> [BEREITGESTELLTER AUSZUG]
Draußen beobachtet

Verspätete Johannistriebe

Eine Überlebenshilfe für die Eichen

Von Professor Dr. Wilfried Stichmann. Erschienen im Soester Anzeiger am 13.07.2019


MÖHNESEE – Am Johannistag (24. Juni) suchte man noch vergeblich nach dem zweiten Austrieb der Eichen. Inzwischen ist er da und fotografisch dokumentiert. Durch das frische Grün hebt er sich vom normalen Grün ab. Der Johannistrieb ist für die Bäume lebenswichtig. Das gilt vor allem für die Eichen, die in manchen Jahren so stark unter dem Fraß der Raupen des Eichenwicklers leiden, dass sie nach dem Laubaustrieb im Mai nahezu kahl sind.
Wenn auch der Johannistrieb, der aus den Knospen des nächsten Jahres entspringt, aus irgendeinem Grunde – etwa durch Frost oder Schädlingsbefall – zugrunde geht, ist das Schicksal des Baumes besiegelt. Der Johannistrieb ist eine Art Lebensversicherung für den Baum.
Die vielen toten Eichen, die der Spaziergänger auf dem Weg vom Torhaus zum Jagdschloß Wilhelmsruh im Tal der Heve sieht, haben damit allerdings nichts zu tun. Die leiden an der sogenannten Komplexkrankheit, die aus einem Bündel verschiedener Schadfaktoren resultiert. Dazu gehören neben Standort- und Witterungsfaktoren auch Fraßschäden der Wicklerraupen, der Mehltau, massenvermehrte Prachtkäfer und nicht zuletzt der Hallimasch. Da die Krankheit der Eichen in der Vergangenheit schon mehrfach aufgetreten ist und überwunden wurde, wird ein gewisser Verlustprozentsatz offenbar hingenommen. Vielen Vogelarten bieten die toten Eichen ein reiches Nahrungsangebot.
Noch Besorgnis erregender sind die Dürreschäden. nach der extremen Trockenheit des Vorjahres hat sich der Grundwasserkörper unter den Wäldern noch nicht wieder auffüllen können, was besonders schlimm ist angesichts der erneuten Trockenperiode. Der Standort am Straßenrand ist an sich schon für Bäume extrem. Erst recht müssten junge, neu gepflanzte Bäume unbedingt gewässert werden, wenn sie die erste Krise ihres Lebens überstehen sollen. Das gilt auch für die zahlreichen Apfelbäumchen, die die Gemeinde Möhnesee erfreulicherweise anpflanzen ließ.

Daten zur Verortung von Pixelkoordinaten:

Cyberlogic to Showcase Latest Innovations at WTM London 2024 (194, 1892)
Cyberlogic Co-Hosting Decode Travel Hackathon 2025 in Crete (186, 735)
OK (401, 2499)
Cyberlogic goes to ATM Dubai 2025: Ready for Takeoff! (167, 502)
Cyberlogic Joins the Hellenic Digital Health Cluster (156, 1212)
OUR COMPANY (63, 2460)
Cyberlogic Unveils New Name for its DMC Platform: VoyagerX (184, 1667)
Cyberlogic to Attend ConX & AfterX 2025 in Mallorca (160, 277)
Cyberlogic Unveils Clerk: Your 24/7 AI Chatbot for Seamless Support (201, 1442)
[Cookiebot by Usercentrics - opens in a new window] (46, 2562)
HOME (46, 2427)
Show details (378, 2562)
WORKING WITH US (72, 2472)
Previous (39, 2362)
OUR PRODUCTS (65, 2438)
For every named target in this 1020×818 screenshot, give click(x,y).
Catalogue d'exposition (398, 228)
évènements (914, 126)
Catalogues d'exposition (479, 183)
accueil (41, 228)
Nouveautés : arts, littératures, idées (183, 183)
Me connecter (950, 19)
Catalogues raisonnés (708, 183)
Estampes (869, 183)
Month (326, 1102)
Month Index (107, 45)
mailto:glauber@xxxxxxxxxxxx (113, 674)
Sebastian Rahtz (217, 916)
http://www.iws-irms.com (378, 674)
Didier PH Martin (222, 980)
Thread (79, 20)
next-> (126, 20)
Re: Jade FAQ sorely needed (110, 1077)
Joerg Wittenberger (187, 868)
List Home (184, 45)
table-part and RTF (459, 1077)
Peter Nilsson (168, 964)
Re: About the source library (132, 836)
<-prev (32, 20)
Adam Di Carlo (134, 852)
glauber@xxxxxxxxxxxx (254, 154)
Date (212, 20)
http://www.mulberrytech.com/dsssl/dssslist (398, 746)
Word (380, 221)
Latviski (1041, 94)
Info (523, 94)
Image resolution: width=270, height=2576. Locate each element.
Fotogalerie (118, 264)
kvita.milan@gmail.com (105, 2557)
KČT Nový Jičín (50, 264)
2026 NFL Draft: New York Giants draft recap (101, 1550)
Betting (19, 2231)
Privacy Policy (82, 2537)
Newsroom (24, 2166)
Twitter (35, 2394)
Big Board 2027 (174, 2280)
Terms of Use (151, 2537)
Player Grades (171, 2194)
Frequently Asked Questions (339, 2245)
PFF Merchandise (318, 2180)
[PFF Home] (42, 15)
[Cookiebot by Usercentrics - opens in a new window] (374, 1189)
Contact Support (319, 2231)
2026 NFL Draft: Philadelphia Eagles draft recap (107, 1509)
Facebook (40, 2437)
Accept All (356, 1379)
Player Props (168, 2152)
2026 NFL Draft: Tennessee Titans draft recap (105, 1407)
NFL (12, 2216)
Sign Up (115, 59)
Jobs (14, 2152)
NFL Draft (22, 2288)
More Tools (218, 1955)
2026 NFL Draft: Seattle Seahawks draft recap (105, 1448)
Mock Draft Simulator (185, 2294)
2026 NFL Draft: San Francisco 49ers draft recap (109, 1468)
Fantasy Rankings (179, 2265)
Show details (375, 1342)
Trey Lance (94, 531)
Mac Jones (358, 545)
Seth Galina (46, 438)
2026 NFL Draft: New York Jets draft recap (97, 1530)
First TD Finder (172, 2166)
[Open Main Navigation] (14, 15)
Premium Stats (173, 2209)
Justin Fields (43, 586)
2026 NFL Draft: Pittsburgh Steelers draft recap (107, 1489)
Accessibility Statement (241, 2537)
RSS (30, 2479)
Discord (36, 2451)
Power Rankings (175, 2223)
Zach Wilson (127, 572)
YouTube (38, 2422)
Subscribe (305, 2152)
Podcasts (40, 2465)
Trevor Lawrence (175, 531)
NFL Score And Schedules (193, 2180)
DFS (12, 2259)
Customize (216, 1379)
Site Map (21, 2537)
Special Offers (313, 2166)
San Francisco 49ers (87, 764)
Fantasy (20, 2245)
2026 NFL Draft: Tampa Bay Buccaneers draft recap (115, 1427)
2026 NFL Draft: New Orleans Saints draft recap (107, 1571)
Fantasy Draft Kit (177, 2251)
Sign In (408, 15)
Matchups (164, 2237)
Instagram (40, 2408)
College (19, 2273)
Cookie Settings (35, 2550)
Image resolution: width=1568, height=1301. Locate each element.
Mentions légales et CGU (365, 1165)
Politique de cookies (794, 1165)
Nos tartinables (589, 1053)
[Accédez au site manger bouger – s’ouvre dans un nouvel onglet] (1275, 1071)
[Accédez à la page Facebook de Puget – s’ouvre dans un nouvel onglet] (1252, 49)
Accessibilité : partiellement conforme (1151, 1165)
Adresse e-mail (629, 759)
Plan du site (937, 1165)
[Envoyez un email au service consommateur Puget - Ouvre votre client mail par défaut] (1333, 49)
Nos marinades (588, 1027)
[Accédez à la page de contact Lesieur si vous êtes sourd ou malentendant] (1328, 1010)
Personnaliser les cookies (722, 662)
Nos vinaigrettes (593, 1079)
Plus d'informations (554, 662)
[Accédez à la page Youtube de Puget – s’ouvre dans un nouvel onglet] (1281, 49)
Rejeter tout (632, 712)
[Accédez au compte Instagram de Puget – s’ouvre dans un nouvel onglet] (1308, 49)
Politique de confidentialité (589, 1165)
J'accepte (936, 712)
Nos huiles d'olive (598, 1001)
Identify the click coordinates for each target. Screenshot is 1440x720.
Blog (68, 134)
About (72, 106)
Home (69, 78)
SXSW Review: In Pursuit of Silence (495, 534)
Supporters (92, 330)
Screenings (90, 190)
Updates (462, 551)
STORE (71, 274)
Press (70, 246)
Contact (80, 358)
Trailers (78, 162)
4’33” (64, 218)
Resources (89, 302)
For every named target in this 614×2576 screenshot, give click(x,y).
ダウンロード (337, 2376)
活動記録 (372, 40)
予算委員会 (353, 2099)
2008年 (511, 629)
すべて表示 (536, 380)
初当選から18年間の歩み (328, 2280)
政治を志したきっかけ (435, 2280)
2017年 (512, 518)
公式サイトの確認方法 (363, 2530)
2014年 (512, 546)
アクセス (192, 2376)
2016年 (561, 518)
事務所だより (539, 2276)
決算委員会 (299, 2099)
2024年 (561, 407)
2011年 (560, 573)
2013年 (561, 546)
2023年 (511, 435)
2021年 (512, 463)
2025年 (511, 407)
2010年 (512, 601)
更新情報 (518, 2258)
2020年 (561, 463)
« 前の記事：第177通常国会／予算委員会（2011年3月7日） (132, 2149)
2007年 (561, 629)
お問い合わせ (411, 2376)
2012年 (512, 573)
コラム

> [IHRE ANWEISUNGEN]
Woran leiden die toten Eichen im Tal der Heve laut dem Auszug über die Johannistriebe?

> [ANTWORTFELD]
An der sogenannten Komplexkrankheit, die aus einem Bündel verschiedener Schadfaktoren resultiert.